Work to be completed: Task for the records below: please copy exactly, and only, the lines from the one containing "The width and height of the screenshot is (1919, 983)." to the last line, both included, leaving out the pictures.

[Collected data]
————————
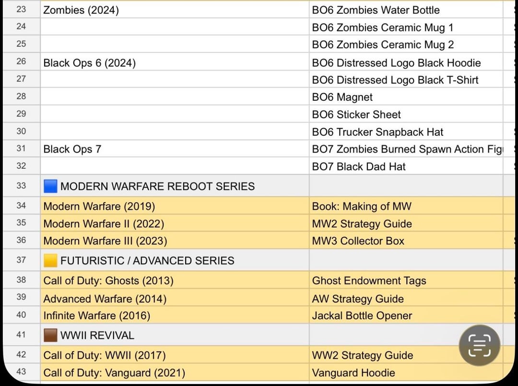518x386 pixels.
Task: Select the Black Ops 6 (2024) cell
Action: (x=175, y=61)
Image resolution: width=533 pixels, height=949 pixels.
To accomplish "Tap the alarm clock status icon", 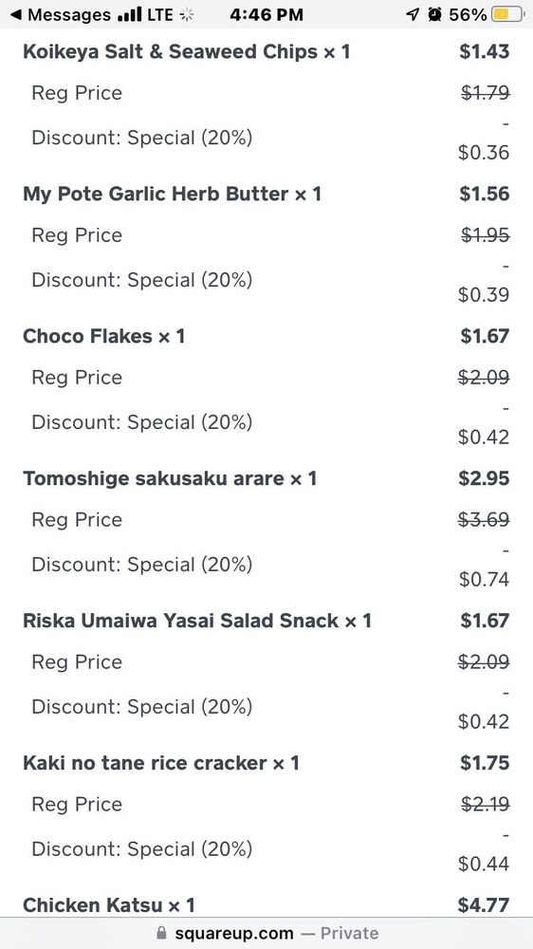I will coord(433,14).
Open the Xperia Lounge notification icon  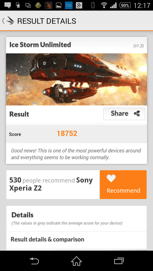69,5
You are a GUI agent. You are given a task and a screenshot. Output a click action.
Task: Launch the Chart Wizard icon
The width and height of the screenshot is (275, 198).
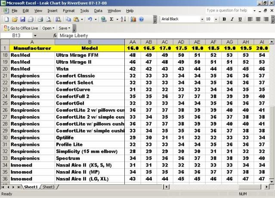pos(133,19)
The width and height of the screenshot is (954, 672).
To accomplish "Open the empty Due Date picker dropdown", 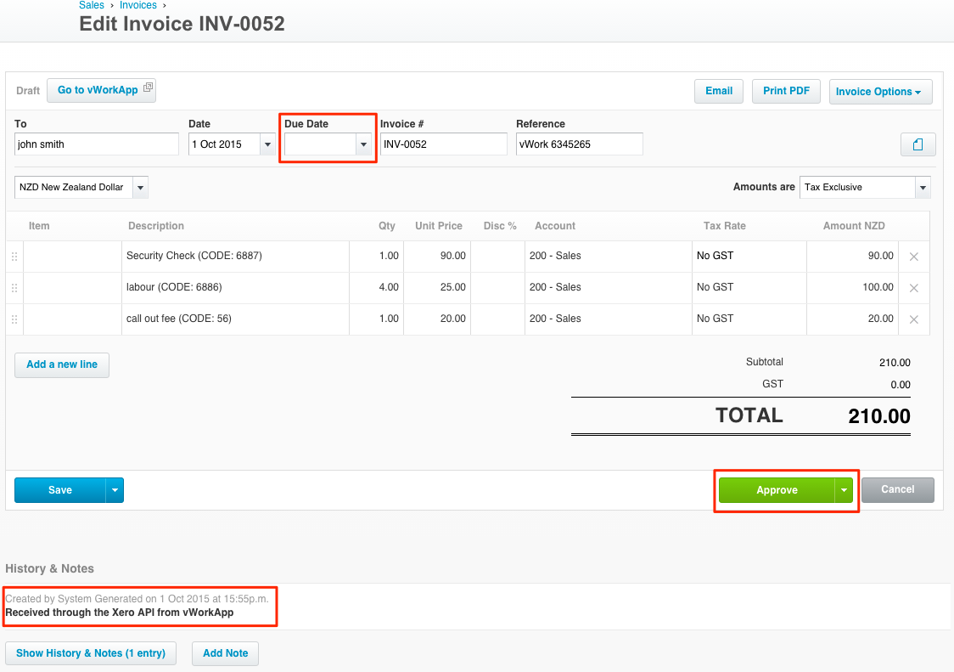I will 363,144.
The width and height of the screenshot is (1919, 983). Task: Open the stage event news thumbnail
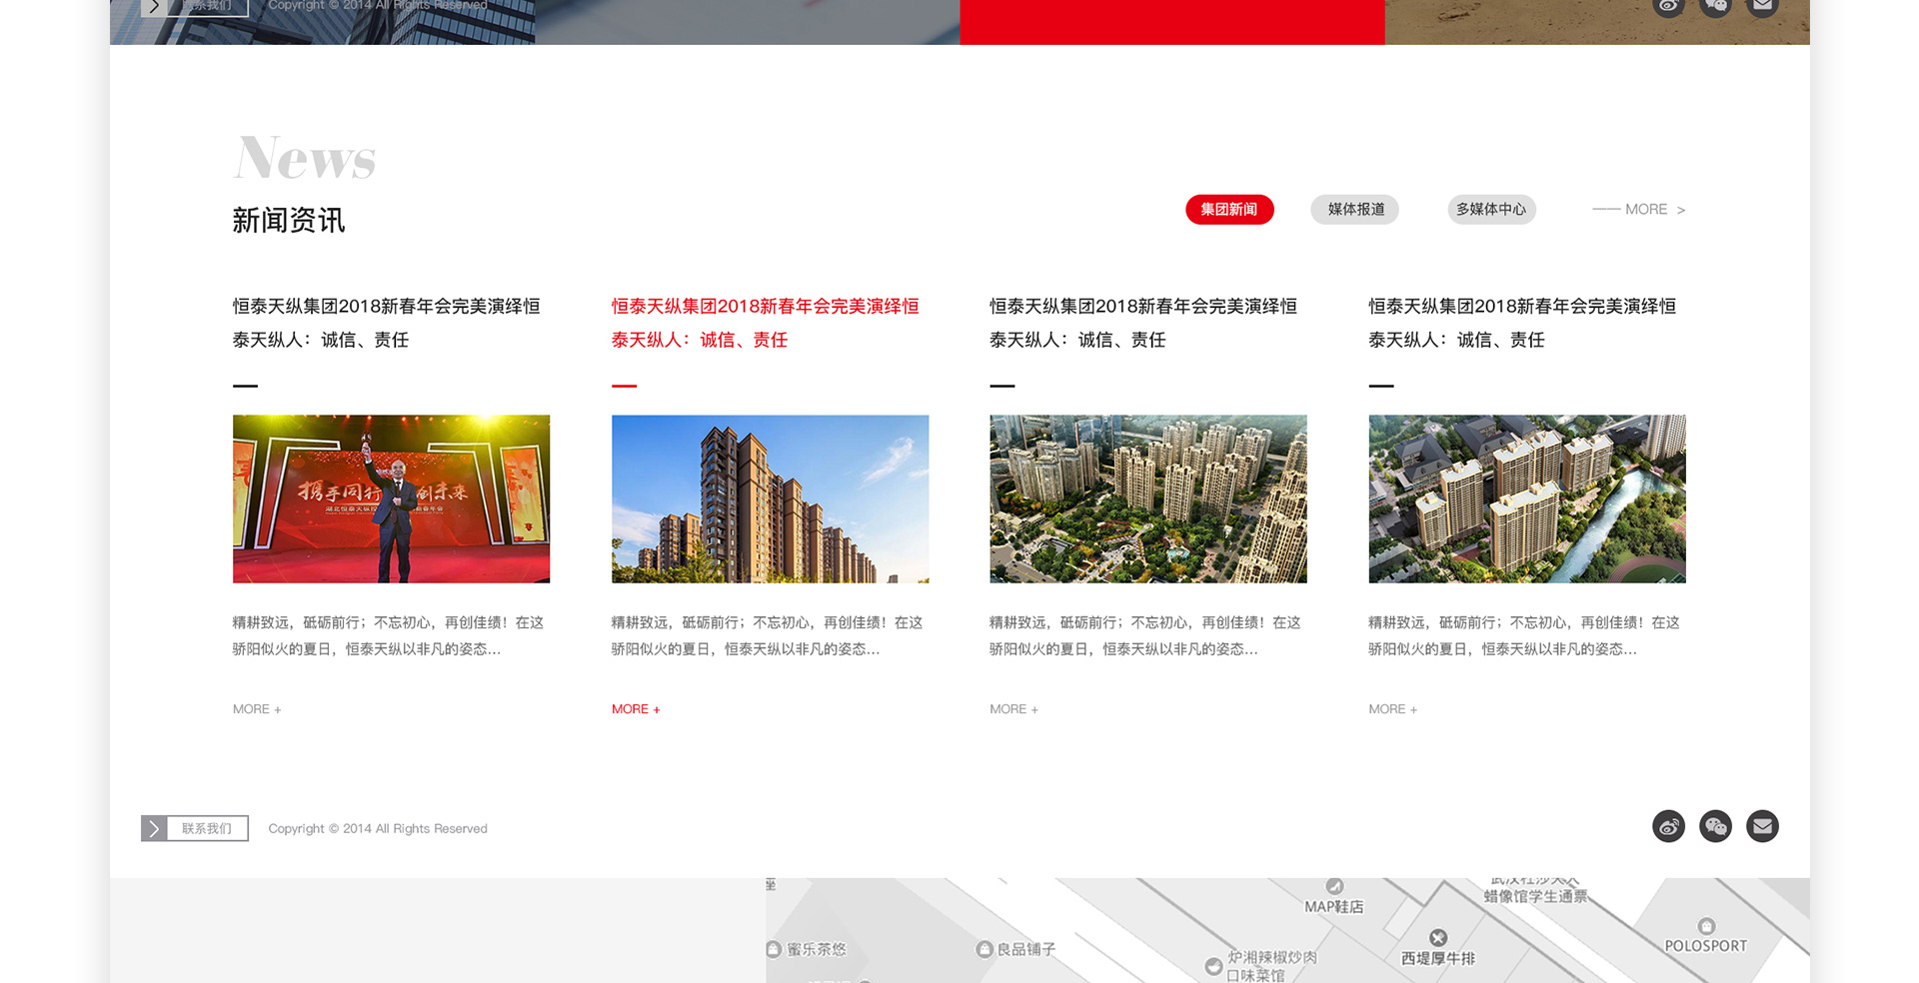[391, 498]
————————
Solution for this problem:
The width and height of the screenshot is (1919, 983). Task: Open the stage event news thumbnail
[391, 498]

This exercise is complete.